■ **Goal**
Copy out every line without change, beginning at the start of the items and continuing through the line that contains "will [610, 332].".

— START OF Exercise inputs —

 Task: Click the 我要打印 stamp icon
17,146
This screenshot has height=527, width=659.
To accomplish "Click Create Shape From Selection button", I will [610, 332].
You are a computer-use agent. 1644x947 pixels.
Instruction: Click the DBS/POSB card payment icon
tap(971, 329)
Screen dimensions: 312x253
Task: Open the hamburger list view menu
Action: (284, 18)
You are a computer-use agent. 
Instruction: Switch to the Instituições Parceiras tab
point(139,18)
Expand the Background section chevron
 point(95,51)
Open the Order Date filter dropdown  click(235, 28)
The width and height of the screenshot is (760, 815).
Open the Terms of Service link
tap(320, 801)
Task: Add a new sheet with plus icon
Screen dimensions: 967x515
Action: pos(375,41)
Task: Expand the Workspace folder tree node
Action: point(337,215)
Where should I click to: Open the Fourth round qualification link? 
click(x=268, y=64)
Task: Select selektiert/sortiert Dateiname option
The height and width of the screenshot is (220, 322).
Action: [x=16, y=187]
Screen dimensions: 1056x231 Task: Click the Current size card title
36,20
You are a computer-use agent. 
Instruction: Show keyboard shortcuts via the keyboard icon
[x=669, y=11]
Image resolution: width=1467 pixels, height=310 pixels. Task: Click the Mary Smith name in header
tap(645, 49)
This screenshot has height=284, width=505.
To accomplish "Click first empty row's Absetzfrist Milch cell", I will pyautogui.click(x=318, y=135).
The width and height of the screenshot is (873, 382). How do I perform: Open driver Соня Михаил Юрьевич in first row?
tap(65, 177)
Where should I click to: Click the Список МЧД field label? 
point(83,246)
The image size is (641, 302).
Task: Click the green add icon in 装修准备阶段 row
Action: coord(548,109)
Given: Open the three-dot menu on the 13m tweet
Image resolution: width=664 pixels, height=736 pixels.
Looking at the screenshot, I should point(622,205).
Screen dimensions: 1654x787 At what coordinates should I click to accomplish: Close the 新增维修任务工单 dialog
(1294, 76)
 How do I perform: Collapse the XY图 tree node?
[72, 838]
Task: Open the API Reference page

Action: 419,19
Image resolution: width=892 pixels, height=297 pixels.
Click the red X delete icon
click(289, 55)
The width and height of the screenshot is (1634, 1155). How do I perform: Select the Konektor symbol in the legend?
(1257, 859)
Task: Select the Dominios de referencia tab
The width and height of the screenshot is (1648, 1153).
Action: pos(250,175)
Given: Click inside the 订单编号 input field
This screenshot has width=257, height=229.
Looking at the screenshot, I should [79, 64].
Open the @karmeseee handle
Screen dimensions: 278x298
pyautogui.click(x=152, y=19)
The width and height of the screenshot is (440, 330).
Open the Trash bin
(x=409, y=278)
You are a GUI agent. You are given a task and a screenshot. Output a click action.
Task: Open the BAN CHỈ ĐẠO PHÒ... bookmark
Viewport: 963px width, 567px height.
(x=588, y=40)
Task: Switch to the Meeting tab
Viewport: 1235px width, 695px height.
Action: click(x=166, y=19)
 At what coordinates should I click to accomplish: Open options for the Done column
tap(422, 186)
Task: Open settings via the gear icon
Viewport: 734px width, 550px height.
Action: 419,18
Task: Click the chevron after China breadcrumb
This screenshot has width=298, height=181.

— END OF Exercise inputs —

■ **Output for this exercise**
 Task: Click the 我要打印 stamp icon
17,146
This screenshot has height=527, width=659.
To accomplish "Click Create Shape From Selection button", I will [610, 332].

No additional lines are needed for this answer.